Problem statement: From the entries below, write out exactly the lines between the line holding "Given: Click the" and the line holding "Click the DAILY", inclusive, excluding any pictures.

Recorded data:
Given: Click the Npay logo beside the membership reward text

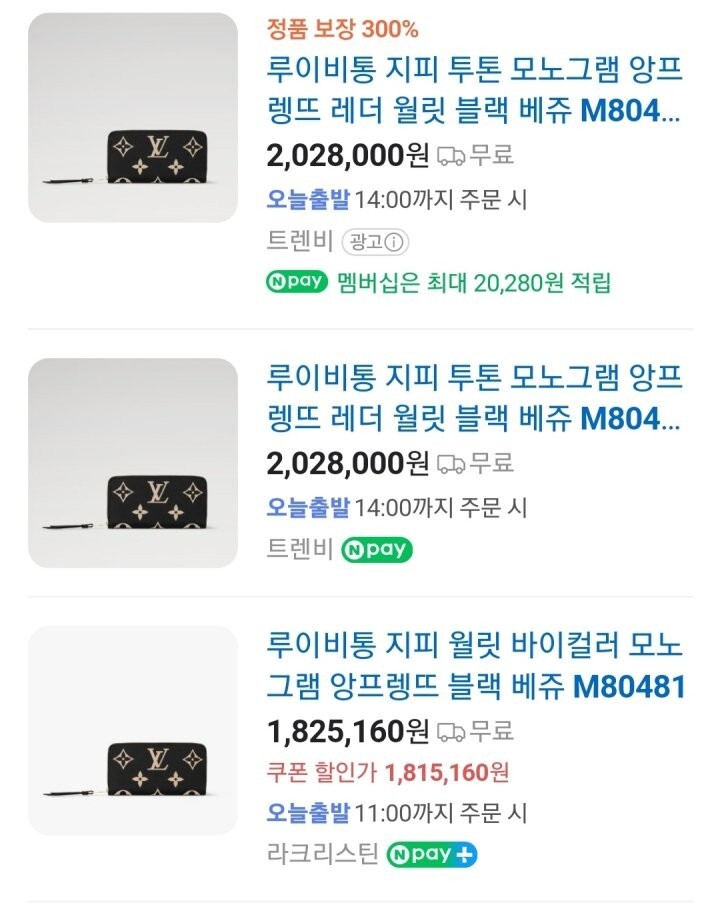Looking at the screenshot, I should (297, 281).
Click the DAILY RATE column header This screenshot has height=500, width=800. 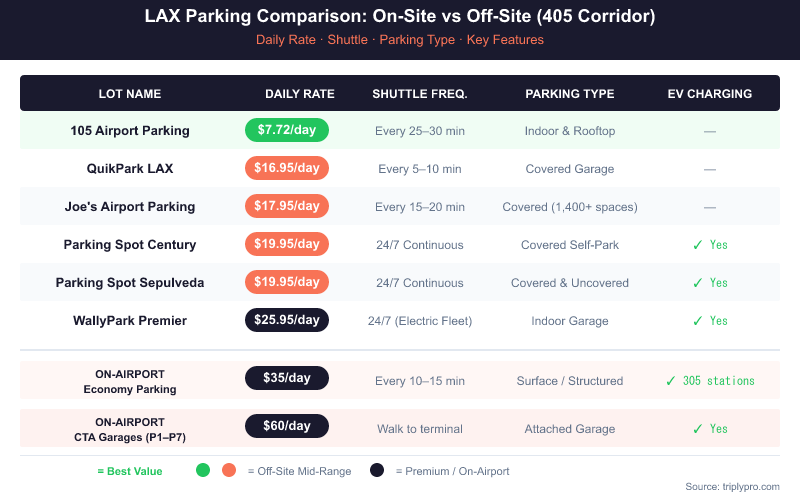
* * *
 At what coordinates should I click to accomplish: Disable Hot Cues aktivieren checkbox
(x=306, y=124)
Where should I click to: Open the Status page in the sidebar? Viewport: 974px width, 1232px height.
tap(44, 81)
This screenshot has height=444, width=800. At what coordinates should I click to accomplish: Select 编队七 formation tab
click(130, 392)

Task answer:
Given: Click the Npay logo beside the membership reward text

Looking at the screenshot, I should (297, 281).
Click the DAILY RATE column header This screenshot has height=500, width=800. 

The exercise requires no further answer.